Should I start with a monolithic or microservices architecture?

Christopher Mcclure
Christopher Mcclure
Seasoned entrepreneur with 15 years in tech startups.

This is an excellent question, one that many nascent teams grapple with. Let me explain it to you with a simple analogy, and it will become clear.

A monolithic service is like running a small restaurant. You are the owner, chef, and waiter all rolled into one. Everything happens within this single establishment: buying ingredients, washing vegetables, cooking, serving, and collecting payments.

  • Pros: You can open quickly! With just yourself or one or two helpers, you can rent a space and get started right away. Communication costs are zero; if you want to add a new dish, you figure it out yourself, and it's on the menu the next day. Management is very simple because it's just one shop.
  • Cons: It gets troublesome when you scale up. More and more customers come in, and you can't handle it alone. The kitchen is too small, there aren't enough woks for cooking, and the serving aisle gets crowded.
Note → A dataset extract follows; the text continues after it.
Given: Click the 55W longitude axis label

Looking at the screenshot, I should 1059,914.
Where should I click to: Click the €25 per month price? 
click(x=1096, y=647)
If you want to renovate the kitchen, the entire restaurant has to close for several days.

Microservices are like running a large food court. You're not opening your own restaurant; instead, you're the landlord, dividing the space into individual stalls. There's a stall specializing in Malatang, one for bubble tea, and another for teppanyaki. Each stall manages its own business.
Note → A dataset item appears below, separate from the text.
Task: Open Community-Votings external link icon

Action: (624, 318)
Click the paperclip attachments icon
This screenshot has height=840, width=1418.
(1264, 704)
  • Pros: Specialization! Each stall focuses only on its own task, doing it quickly and well. If the bubble tea stall becomes incredibly popular, you can immediately add another stall next to it without affecting other businesses. If any stall wants to renovate or upgrade, the others can continue operating as usual. You can have the bubble tea stall use the latest smart tea machines, while the teppanyaki stall uses traditional griddles; their technologies don't interfere with each other.
  • Cons: Huge upfront investment! You first have to spend a lot of money to build the entire food court, installing water, electricity, and gas, and also establish a set of management rules, such as how to centralize payment collection, how to handle waste, and so on. Management becomes very complex; you have to coordinate dozens of stall owners, and the costs are high.

My Advice to You:

In 99% of cases, don't hesitate to start with a monolithic service!

For a startup, the most important thing is to "survive," and the key to survival is "speed." You need to build your product as quickly as possible, launch it to the market, and see if people are willing to use it and pay for it. At this stage, you might only have dozens or hundreds of users, so the "disadvantages" of a monolithic service are simply not an issue.
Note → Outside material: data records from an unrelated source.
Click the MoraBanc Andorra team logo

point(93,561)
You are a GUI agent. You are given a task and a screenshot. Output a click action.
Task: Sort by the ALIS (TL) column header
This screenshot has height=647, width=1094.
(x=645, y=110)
If you jump straight into microservices, it's like spending a year building a food court capable of accommodating a million people before your product even has a clear direction. By the time it's built, the market will have changed, or you'll have run out of money. This is called "premature optimization," a major taboo for startups.

So, when should you consider microservices?

When your "small restaurant" genuinely becomes incredibly popular:

  1. Your team has grown: You've hired twenty or thirty chefs, they're all crammed into one kitchen, you can't manage them effectively, and they're getting in each other's way. At this point, you can split into several independent "sub-kitchens," such as a "cold dishes department," a "hot dishes department," and a "pastry department."
  2. Business scale has increased: Thousands of customers daily, and cooking becomes a bottleneck, dragging down the efficiency of the entire restaurant. At this point, you can separate the "cooking" process, add 10 stoves, and dedicate them to handling massive orders.
  3. A specific feature is particularly complex: For example, your "delivery order receiving" system has rapidly changing requirements, and every modification requires shutting down the entire restaurant, which isn't cost-effective. In that case, isolate it and have a dedicated team maintain it.

To sum up with some practical advice from experience:

Start with a monolithic service, get your business running, make money, and survive. While building your monolith, pay attention to keeping your code structure clear (just like separating the kitchen, dining area, and storage room in a small restaurant); this will make it easier to refactor into microservices if you truly need to in the future.

Don't think too far ahead; solve the immediate problems first. When you genuinely encounter the pain points that a monolith can't solve, then consider microservices. By then, you'll have the people, the money, and the experience, and everything will fall into place naturally.